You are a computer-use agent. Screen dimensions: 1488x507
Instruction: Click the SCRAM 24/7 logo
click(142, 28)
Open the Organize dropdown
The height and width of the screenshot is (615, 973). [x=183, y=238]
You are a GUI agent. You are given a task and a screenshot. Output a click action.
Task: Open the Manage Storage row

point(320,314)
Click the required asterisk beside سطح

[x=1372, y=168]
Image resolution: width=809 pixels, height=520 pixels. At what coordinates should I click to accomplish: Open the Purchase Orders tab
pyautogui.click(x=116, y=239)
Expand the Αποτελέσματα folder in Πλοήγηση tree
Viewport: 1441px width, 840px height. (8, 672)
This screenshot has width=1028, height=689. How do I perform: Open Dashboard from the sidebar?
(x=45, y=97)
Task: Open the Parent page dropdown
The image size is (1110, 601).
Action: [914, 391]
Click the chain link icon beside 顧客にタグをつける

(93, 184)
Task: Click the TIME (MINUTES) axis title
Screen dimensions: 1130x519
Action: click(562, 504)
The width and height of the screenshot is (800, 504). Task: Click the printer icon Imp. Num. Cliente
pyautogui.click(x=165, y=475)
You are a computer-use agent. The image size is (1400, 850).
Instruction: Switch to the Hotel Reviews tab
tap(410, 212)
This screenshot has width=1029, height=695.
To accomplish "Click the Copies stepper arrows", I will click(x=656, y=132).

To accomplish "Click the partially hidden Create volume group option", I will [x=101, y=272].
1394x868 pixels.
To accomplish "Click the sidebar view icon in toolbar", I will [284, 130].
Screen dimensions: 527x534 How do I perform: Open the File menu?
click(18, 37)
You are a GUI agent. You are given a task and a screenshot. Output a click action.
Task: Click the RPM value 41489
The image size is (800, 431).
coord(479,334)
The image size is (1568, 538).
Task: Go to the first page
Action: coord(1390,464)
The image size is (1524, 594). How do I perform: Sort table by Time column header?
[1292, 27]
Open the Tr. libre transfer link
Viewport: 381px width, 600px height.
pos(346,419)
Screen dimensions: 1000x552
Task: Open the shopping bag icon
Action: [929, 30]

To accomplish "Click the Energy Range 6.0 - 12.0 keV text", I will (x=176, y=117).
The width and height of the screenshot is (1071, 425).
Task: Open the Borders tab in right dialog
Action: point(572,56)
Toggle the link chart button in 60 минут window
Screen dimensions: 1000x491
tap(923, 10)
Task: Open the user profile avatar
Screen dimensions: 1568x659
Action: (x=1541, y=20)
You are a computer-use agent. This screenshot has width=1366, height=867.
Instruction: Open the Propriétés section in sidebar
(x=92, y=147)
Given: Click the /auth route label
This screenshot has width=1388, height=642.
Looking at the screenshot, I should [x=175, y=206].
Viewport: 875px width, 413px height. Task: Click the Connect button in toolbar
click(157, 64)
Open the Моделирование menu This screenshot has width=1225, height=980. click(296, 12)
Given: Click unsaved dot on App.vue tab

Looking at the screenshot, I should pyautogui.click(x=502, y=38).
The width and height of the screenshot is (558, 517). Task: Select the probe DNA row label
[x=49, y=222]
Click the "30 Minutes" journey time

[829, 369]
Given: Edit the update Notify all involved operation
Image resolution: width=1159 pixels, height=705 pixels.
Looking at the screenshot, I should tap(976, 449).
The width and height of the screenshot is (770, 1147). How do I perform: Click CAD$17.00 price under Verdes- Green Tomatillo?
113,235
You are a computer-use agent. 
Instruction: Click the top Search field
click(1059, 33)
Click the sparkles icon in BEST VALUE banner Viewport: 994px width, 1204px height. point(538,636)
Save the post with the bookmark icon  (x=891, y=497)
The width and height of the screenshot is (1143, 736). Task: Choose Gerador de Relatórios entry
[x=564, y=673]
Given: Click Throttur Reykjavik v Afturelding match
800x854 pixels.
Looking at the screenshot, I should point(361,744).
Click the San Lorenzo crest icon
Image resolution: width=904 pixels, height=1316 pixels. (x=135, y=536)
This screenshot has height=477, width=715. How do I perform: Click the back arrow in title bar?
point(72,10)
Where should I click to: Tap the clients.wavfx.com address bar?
..........
### Task item
Each entry must be reproduced exactly, with nothing added or dropped.

### Solution to the problem
You are a computer-use agent. Screen dimensions: 1488x507
Instruction: Click the SCRAM 24/7 logo
click(142, 28)
Open the Organize dropdown
The height and width of the screenshot is (615, 973). [x=183, y=238]
You are a GUI agent. You are given a task and a screenshot. Output a click action.
Task: Open the Manage Storage row

point(320,314)
Click the required asterisk beside سطح

[x=1372, y=168]
Image resolution: width=809 pixels, height=520 pixels. At what coordinates should I click to accomplish: Open the Purchase Orders tab
pyautogui.click(x=116, y=239)
Expand the Αποτελέσματα folder in Πλοήγηση tree
Viewport: 1441px width, 840px height. (8, 672)
This screenshot has width=1028, height=689. How do I perform: Open Dashboard from the sidebar?
(x=45, y=97)
Task: Open the Parent page dropdown
The image size is (1110, 601).
Action: [914, 391]
Click the chain link icon beside 顧客にタグをつける

(93, 184)
Task: Click the TIME (MINUTES) axis title
Screen dimensions: 1130x519
Action: click(562, 504)
The width and height of the screenshot is (800, 504). Task: Click the printer icon Imp. Num. Cliente
pyautogui.click(x=165, y=475)
You are a computer-use agent. The image size is (1400, 850).
Instruction: Switch to the Hotel Reviews tab
tap(410, 212)
This screenshot has width=1029, height=695.
To accomplish "Click the Copies stepper arrows", I will click(x=656, y=132).

To accomplish "Click the partially hidden Create volume group option", I will [x=101, y=272].
1394x868 pixels.
To accomplish "Click the sidebar view icon in toolbar", I will [284, 130].
Screen dimensions: 527x534 How do I perform: Open the File menu?
click(18, 37)
You are a GUI agent. You are given a task and a screenshot. Output a click action.
Task: Click the RPM value 41489
The image size is (800, 431).
coord(479,334)
The image size is (1568, 538).
Task: Go to the first page
Action: coord(1390,464)
The image size is (1524, 594). How do I perform: Sort table by Time column header?
[1292, 27]
Open the Tr. libre transfer link
Viewport: 381px width, 600px height.
pos(346,419)
Screen dimensions: 1000x552
Task: Open the shopping bag icon
Action: [929, 30]

To accomplish "Click the Energy Range 6.0 - 12.0 keV text", I will (x=176, y=117).
The width and height of the screenshot is (1071, 425).
Task: Open the Borders tab in right dialog
Action: point(572,56)
Toggle the link chart button in 60 минут window
Screen dimensions: 1000x491
tap(923, 10)
Task: Open the user profile avatar
Screen dimensions: 1568x659
Action: (x=1541, y=20)
You are a computer-use agent. This screenshot has width=1366, height=867.
Instruction: Open the Propriétés section in sidebar
(x=92, y=147)
Given: Click the /auth route label
This screenshot has width=1388, height=642.
Looking at the screenshot, I should [x=175, y=206].
Viewport: 875px width, 413px height. Task: Click the Connect button in toolbar
click(157, 64)
Open the Моделирование menu This screenshot has width=1225, height=980. click(296, 12)
Given: Click unsaved dot on App.vue tab

Looking at the screenshot, I should pyautogui.click(x=502, y=38).
The width and height of the screenshot is (558, 517). Task: Select the probe DNA row label
[x=49, y=222]
Click the "30 Minutes" journey time

[829, 369]
Given: Edit the update Notify all involved operation
Image resolution: width=1159 pixels, height=705 pixels.
Looking at the screenshot, I should tap(976, 449).
The width and height of the screenshot is (770, 1147). How do I perform: Click CAD$17.00 price under Verdes- Green Tomatillo?
113,235
You are a computer-use agent. 
Instruction: Click the top Search field
click(1059, 33)
Click the sparkles icon in BEST VALUE banner Viewport: 994px width, 1204px height. point(538,636)
Save the post with the bookmark icon  (x=891, y=497)
The width and height of the screenshot is (1143, 736). Task: Choose Gerador de Relatórios entry
[x=564, y=673]
Given: Click Throttur Reykjavik v Afturelding match
800x854 pixels.
Looking at the screenshot, I should point(361,744).
Click the San Lorenzo crest icon
Image resolution: width=904 pixels, height=1316 pixels. (x=135, y=536)
This screenshot has height=477, width=715. How do I perform: Click the back arrow in title bar?
point(72,10)
Where should I click to: Tap the clients.wavfx.com address bar?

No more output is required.